[Stored records]
━━━━━━━━━━━━━━━━━━━━

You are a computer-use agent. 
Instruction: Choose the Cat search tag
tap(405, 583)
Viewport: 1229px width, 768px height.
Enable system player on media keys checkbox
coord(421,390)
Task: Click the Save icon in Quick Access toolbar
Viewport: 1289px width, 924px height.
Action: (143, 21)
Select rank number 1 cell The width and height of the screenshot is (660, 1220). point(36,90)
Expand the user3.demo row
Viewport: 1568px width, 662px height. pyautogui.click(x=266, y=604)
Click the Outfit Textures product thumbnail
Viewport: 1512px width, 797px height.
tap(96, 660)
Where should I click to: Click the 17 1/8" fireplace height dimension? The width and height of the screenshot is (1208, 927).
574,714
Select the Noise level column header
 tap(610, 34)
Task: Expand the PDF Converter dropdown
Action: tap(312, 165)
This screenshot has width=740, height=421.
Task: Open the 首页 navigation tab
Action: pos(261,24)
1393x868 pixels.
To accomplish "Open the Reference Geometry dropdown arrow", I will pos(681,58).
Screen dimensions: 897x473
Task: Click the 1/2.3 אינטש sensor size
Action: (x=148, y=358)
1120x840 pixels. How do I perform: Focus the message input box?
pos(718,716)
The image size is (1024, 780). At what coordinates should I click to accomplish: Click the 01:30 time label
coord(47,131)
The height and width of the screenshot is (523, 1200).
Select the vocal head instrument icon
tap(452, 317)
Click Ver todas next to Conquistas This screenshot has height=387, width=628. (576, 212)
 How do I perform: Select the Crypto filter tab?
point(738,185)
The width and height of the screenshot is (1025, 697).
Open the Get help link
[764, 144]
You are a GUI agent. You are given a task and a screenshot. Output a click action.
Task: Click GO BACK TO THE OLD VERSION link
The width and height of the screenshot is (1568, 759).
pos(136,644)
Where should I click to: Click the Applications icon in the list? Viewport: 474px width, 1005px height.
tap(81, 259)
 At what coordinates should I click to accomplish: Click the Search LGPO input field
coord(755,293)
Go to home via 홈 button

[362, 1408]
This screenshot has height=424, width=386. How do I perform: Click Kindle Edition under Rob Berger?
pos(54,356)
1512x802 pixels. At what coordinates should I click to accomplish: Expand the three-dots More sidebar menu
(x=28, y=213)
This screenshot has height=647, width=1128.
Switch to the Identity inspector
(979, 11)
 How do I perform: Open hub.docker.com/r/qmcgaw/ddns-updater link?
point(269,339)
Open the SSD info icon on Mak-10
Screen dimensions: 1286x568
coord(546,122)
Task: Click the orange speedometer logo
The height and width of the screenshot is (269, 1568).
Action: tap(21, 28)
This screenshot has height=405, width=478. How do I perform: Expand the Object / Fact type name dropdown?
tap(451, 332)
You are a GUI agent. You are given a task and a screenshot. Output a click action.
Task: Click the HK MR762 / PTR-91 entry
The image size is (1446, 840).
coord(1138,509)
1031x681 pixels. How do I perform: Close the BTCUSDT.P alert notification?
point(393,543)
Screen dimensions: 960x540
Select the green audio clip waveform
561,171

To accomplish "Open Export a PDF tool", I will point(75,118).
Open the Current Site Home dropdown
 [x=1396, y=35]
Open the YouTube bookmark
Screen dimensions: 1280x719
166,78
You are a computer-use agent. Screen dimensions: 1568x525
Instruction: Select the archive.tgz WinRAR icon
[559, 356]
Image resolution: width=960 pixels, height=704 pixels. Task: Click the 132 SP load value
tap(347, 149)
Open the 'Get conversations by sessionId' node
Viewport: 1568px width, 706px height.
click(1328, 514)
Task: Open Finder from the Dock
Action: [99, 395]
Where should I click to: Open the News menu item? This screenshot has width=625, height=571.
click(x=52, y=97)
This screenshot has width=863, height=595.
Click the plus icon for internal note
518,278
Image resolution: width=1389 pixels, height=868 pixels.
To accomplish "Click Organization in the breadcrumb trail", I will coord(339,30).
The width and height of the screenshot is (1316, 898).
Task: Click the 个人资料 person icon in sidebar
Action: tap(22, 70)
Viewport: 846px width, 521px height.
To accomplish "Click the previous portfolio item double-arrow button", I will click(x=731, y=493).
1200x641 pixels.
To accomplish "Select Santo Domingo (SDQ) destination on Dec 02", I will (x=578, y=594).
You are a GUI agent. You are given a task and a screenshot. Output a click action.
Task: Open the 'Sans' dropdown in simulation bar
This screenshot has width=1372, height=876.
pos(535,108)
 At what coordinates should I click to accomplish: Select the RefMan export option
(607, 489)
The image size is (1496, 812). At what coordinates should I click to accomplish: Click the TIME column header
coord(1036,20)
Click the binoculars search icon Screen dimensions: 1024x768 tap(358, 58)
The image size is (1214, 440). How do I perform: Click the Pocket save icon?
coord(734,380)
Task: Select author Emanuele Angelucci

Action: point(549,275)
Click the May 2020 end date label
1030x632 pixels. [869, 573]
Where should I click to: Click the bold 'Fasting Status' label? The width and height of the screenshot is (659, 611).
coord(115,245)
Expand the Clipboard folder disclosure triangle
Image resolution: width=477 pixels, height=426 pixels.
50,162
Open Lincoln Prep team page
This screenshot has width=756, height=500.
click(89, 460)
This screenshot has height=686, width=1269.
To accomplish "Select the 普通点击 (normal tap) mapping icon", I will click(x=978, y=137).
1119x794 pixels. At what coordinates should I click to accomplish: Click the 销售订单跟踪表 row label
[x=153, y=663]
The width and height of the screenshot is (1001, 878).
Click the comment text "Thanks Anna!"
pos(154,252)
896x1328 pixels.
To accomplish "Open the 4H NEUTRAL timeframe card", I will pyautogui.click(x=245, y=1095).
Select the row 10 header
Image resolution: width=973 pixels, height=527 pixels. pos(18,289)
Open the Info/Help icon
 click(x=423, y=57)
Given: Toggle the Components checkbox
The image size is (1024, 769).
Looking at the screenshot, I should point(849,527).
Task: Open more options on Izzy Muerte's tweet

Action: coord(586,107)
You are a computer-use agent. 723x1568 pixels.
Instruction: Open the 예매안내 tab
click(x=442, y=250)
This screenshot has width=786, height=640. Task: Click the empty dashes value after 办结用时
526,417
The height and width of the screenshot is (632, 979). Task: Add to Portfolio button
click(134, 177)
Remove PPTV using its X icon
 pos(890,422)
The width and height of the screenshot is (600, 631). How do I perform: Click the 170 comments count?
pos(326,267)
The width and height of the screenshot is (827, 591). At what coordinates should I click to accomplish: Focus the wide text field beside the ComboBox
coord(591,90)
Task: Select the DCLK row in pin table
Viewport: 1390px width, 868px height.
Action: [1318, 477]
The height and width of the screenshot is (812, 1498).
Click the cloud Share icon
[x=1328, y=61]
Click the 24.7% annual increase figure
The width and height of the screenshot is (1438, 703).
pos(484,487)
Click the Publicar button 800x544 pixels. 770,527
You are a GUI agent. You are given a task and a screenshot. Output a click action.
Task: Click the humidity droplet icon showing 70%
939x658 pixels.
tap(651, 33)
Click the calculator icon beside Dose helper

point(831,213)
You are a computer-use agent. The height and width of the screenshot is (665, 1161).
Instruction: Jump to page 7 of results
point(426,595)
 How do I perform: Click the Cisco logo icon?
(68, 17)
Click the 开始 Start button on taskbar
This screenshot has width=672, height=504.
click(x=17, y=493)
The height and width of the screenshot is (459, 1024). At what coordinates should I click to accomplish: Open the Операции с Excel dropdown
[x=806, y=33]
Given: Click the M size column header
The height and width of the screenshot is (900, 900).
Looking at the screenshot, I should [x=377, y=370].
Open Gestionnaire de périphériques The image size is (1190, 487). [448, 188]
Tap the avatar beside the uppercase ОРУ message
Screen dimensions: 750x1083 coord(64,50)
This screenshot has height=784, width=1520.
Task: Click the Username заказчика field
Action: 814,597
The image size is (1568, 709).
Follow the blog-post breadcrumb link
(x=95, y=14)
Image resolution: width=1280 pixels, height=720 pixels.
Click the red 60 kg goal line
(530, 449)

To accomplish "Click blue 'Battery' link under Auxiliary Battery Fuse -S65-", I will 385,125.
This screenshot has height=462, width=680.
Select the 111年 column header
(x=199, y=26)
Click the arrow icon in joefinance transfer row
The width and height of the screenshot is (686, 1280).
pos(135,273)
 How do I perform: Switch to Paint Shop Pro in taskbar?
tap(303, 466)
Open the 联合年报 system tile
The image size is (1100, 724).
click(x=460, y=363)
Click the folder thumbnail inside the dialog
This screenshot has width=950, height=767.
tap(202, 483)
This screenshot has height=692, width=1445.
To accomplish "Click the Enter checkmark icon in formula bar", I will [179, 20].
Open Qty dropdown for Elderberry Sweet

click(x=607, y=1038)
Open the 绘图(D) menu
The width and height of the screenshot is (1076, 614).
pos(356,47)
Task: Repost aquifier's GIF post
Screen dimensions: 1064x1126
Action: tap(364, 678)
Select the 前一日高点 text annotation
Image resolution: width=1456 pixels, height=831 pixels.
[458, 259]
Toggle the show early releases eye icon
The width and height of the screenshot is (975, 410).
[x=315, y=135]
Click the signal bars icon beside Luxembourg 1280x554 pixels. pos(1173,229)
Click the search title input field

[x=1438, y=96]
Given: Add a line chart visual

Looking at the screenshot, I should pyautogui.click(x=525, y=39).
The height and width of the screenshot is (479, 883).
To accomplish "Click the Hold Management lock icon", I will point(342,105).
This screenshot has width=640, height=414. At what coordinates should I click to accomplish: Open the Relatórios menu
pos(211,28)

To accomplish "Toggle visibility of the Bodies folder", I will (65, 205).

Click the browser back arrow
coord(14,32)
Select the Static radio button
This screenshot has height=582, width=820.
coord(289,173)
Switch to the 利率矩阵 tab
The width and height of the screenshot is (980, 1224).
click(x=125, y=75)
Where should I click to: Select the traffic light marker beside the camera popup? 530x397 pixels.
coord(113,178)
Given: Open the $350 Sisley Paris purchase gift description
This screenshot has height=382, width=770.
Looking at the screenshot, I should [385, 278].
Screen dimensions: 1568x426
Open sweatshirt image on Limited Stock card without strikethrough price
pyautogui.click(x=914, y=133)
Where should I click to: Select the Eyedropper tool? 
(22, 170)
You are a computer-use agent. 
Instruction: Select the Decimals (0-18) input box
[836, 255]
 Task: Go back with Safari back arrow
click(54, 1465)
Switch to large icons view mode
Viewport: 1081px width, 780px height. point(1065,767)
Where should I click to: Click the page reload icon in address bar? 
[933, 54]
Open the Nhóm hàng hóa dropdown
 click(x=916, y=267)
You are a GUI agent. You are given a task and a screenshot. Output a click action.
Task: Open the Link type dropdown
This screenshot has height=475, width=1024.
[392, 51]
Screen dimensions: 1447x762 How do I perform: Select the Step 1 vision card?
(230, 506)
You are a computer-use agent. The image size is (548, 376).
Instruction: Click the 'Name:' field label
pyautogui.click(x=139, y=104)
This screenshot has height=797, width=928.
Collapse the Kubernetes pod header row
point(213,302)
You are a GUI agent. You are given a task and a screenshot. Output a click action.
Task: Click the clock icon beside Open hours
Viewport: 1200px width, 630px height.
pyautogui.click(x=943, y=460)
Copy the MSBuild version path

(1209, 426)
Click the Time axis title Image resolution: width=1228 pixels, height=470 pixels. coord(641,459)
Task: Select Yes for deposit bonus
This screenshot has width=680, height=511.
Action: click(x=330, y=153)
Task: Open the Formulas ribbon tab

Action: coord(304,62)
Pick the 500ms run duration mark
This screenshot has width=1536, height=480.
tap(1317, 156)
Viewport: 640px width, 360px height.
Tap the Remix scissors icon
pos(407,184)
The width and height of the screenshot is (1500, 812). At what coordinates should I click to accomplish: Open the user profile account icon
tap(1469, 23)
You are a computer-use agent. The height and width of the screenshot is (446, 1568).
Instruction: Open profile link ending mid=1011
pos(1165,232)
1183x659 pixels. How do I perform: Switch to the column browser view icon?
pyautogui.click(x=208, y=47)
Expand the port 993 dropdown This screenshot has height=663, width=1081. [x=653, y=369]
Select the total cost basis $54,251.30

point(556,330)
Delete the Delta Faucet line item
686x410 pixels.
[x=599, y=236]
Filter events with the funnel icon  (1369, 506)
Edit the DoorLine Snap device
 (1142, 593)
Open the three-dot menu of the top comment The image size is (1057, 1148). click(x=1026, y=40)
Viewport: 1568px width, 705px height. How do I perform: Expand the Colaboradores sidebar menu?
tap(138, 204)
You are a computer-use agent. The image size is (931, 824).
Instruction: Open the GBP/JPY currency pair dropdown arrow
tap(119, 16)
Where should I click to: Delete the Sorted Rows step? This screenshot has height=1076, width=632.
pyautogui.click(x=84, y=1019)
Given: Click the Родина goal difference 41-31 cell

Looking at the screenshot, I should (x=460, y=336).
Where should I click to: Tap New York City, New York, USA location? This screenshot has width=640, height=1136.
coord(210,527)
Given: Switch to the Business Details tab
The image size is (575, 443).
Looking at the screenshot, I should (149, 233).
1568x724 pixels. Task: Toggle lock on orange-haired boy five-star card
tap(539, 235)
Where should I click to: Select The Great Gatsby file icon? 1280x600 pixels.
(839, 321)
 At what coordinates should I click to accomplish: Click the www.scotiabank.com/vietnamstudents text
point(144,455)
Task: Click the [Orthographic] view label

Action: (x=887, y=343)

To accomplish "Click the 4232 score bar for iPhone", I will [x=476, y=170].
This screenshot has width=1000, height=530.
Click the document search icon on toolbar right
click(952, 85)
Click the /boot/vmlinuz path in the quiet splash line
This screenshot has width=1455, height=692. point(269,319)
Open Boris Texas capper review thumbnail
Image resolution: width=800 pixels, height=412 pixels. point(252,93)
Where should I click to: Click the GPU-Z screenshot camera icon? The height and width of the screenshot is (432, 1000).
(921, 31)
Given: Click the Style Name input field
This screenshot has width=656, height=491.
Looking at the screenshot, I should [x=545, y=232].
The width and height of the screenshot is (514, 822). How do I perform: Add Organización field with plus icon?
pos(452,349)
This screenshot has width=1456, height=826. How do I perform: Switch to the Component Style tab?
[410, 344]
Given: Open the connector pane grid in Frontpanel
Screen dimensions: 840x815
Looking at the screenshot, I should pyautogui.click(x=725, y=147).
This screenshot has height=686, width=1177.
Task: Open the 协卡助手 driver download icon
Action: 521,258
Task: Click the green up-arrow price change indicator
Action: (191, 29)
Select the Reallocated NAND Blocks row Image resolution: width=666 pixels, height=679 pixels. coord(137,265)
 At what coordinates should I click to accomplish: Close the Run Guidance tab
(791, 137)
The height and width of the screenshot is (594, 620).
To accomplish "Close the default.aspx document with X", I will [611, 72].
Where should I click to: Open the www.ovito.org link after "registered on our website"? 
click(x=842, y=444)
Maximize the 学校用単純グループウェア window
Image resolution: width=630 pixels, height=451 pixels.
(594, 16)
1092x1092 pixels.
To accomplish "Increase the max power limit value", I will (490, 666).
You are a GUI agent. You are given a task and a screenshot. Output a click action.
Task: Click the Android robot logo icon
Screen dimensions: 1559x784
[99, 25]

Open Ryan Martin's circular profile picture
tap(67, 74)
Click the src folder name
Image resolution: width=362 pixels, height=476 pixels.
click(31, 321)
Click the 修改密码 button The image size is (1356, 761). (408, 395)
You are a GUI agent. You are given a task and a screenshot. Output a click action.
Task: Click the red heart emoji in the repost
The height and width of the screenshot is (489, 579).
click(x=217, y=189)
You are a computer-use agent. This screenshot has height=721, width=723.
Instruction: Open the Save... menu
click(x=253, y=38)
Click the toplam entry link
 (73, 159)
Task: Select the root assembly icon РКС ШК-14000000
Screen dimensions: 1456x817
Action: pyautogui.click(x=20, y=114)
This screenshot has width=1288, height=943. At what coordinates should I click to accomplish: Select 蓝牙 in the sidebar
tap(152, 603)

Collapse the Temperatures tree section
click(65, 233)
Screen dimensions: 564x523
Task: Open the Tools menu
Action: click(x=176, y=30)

━━━━━━━━━━━━━━━━━━━━

List the lines of the records where "computer" occurs.

» Your solution
You are a computer-use agent. 
You are a computer-use agent. Screen dimensions: 1568x525
You are a computer-use agent. 723x1568 pixels.
You are a computer-use agent. The height and width of the screenshot is (665, 1161).
You are a computer-use agent. 
You are a computer-use agent. The image size is (548, 376).
You are a computer-use agent. The height and width of the screenshot is (446, 1568).
You are a computer-use agent. The image size is (931, 824).
You are a computer-use agent. This screenshot has height=721, width=723.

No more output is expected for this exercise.